By default, entries with NA values will be included in the output. This behavior can be turned off by using the --exclude-NAs flag.

Top Score Filter

usage: pvacbind top_score_filter [-h] [-m {lowest,median}]
                                 [-m2 TOP_SCORE_METRIC2]
                                 input_file output_file

Pick the best neoepitope for each variant

positional arguments:
  input_file            The final report .tsv file to filter.
  output_file           Output .tsv file containing only the list of the top
                        epitope per variant.

optional arguments:
  -h, --help            show this help message and exit
  -m {lowest,median}, --top-score-metric {lowest,median}
                        The kind of scoring metric to use for determining the
                        top scoring peptide and for sorting. lowest: Use the
                        best MT IC50 Score, Percentile, Binding Percentile,
                        Immunogenicity Percentile and/or Presentation
                        Percentile. median: Use the median MT IC50 Score,
                        Percentile, Binding Percentile, Immunogenicity
                        Percentile and/or Presentation Percentile. Which
                        scoring metrics to consider it controlled by the
                        --top-score-metric2 parameter. (default: median)
  -m2 TOP_SCORE_METRIC2, --top-score-metric2 TOP_SCORE_METRIC2
                        Which metrics to consider when determining the top
                        scoring peptide. All listed metrics will be rank
                        scored and the sum of those rank scores will be used.
                        Available options are 'ic50', 'combined_percentile',
                        'binding_percentile', 'immunogenicity_percentile', and
                        'presentation_percentile'.Whether the lowest or median
                        is considered for each metric is controlled by the
                        --top-score-metric parameter. This parameter is also
                        used to control the sorting criteria for the variants
                        in the output report evaluated in the order provided.
                        (default: ['ic50', 'combined_percentile'])

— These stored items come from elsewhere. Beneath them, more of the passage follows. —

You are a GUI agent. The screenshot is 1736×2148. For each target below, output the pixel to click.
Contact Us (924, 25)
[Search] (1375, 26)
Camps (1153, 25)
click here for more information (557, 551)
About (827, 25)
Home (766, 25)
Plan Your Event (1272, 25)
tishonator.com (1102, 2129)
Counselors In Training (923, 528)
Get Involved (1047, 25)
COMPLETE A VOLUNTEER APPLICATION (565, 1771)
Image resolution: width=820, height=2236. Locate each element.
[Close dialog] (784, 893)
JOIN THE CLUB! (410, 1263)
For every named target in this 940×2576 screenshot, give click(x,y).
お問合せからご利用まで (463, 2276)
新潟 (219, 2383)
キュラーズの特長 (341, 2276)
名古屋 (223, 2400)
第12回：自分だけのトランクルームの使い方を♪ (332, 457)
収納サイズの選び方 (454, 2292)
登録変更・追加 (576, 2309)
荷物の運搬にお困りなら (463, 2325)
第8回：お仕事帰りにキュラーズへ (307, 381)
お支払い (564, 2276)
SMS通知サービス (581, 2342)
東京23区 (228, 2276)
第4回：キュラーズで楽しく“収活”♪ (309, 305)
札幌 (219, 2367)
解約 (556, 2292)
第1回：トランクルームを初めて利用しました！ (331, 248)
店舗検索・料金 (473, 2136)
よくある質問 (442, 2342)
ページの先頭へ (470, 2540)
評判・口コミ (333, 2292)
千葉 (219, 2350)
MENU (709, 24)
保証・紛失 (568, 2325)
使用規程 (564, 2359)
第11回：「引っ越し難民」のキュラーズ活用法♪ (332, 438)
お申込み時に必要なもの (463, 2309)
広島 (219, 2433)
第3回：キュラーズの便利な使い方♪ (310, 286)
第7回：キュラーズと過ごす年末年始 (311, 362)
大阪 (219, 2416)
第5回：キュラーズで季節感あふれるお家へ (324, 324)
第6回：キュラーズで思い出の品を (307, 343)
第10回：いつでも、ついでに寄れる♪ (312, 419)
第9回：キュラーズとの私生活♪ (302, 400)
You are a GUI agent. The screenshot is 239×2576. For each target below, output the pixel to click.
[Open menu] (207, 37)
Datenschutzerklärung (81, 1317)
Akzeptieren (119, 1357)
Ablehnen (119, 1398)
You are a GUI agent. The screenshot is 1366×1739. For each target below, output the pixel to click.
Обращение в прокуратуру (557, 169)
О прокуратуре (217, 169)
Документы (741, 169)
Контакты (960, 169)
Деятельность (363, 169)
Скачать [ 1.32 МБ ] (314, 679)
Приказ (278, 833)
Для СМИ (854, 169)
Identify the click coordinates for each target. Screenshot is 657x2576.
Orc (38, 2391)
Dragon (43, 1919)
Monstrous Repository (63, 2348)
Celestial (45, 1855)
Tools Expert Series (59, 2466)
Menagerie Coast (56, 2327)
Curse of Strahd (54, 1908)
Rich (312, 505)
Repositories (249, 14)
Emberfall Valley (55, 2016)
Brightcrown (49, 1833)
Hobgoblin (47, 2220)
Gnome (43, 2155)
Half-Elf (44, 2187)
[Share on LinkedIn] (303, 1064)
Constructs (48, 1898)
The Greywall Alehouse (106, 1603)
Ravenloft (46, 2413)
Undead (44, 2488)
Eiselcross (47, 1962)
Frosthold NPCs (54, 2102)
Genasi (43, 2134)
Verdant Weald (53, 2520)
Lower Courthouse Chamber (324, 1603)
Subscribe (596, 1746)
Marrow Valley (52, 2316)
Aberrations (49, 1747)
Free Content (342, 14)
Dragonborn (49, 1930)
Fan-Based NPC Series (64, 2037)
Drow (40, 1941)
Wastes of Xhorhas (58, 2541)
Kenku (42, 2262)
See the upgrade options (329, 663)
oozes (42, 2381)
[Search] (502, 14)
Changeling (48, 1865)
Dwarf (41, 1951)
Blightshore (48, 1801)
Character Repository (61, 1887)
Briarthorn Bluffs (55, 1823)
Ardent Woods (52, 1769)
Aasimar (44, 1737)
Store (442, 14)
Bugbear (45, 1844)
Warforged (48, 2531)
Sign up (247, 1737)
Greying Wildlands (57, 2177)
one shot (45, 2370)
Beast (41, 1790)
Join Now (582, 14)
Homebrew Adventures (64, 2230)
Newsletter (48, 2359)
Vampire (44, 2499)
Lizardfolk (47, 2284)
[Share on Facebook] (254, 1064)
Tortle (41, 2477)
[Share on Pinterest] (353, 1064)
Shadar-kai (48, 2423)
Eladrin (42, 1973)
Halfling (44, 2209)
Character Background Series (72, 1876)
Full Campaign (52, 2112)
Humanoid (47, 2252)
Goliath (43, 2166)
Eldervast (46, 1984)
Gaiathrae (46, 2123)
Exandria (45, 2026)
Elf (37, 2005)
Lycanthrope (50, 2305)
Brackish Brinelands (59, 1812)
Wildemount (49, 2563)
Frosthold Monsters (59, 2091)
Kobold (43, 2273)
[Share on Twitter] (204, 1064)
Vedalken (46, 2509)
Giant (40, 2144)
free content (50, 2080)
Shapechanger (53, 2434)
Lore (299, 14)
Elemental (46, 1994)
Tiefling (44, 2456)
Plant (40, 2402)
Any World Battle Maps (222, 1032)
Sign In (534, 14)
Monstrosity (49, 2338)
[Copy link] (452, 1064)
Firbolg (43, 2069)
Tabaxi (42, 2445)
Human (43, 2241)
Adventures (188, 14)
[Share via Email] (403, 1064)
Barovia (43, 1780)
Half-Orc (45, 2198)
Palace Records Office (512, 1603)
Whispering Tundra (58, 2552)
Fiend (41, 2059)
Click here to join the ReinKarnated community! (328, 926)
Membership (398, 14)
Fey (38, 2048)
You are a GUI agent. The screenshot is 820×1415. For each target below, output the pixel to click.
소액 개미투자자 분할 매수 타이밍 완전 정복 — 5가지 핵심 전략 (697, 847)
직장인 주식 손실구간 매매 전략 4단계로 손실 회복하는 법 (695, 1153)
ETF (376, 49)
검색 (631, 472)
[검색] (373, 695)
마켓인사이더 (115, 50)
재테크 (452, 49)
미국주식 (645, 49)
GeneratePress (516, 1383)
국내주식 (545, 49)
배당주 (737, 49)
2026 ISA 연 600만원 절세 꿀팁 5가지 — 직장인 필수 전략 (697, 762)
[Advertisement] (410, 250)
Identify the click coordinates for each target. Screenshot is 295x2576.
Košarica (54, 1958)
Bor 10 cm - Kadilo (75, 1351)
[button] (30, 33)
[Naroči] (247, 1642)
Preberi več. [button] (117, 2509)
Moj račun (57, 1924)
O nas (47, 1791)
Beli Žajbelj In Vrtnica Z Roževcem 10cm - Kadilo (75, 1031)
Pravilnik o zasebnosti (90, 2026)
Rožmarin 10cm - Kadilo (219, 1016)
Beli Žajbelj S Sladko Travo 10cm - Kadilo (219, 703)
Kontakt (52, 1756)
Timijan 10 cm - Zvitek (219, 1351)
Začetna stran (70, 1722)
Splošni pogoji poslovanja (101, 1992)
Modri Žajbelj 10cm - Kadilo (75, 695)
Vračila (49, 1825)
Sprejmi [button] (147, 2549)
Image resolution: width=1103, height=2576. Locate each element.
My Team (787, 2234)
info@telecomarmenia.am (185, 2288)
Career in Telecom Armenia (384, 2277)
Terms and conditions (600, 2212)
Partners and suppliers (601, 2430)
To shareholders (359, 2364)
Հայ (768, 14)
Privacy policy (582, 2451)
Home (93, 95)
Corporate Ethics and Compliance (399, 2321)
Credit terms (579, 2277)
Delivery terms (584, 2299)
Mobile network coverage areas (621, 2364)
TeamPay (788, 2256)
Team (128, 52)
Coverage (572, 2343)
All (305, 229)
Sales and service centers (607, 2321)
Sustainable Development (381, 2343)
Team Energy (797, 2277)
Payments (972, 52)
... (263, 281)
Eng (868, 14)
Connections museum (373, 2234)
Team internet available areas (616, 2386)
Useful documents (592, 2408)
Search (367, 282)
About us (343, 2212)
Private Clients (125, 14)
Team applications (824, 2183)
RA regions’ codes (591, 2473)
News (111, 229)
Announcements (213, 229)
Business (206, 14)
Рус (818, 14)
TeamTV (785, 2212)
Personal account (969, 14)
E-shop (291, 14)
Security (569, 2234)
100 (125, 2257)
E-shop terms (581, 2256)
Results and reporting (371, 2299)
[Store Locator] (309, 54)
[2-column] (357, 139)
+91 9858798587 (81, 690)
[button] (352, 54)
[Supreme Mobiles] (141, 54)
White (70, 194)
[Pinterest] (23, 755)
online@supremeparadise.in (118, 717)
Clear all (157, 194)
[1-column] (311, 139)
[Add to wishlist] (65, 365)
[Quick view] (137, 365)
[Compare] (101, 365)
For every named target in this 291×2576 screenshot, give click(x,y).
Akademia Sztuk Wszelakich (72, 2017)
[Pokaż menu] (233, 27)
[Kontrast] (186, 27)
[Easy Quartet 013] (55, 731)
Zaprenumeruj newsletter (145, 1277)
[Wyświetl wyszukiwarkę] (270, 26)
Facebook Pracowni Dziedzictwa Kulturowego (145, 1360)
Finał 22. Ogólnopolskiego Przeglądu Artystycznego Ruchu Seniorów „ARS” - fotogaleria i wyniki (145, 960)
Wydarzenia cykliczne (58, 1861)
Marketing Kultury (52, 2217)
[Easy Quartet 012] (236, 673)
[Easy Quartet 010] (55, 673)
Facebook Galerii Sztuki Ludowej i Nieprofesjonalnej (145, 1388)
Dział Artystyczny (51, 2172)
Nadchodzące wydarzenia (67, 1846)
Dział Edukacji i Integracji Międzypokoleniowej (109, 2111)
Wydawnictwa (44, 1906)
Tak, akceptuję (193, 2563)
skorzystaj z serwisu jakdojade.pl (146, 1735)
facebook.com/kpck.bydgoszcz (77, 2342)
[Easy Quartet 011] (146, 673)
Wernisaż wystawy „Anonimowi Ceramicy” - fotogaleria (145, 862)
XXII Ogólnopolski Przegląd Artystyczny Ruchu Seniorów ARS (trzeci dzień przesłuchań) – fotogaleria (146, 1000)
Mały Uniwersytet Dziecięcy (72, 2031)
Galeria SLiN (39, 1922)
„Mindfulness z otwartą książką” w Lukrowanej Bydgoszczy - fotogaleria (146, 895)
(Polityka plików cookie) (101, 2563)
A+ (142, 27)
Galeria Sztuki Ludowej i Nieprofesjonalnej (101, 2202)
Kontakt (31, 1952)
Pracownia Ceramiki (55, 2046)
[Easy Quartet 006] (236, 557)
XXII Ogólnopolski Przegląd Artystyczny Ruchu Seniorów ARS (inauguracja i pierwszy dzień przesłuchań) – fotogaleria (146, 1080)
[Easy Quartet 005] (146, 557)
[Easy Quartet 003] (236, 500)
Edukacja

This filter picks the top epitope for each peptide in the original input FASTA. Epitopes with the same Index are identified as coming from the same peptide.

For each peptide the best epitope is determined as follows:

  • Pick the entries with no Problematic Positions.

  • For the remaining entries, calculate a rank for all the metrics specified via the --top-score-metric2 parameter and sum them. Whether the lowest or median value is considered for each metric is controlled by the --top-score-metric parameter. Sort the remaining entries on this sum rank followed by the rank of the first --top-score-metric2 specified (to break any ties in the sum rank). Select the highest sorted entry.

The selected top epitopes for each peptide are then sorted as follows:

Sort Criteria

Sort Order

Sum of the ascending ranks of the metrics selected via the --top-score-metric2 parameter (possible values: IC50 MT, %ile MT, IC50 %ile MT, Pres %ile MT; default: IC50 MT, %ile MT).

Ascending sum rank

First metric specified in the --top-score-metric2 as a tie breaker for identical sum ranks

Ascending rank

Index column

Alphabetical

Aggregate Report Filter

usage: pvacbind aggregate_report_filter [-h] [--include-tiers INCLUDE_TIERS]
                                        input_file output_file

Filter an aggregate report based on the variant Tier.

positional arguments:
  input_file            The aggregated.tsv report file to filter.
  output_file           Output aggregated.tsv file containing list of filtered
                        aggregate report entries based on the selected variant
                        Tier.

optional arguments:
  -h, --help            show this help message and exit
  --include-tiers INCLUDE_TIERS
                        Specify a comma-separated list of tiers for which to
                        retain aggregate report variant data. (default:
                        ['Pass'])

This command filters the aggregate report to only those variants matching the specified --include-tiers (default:Pass).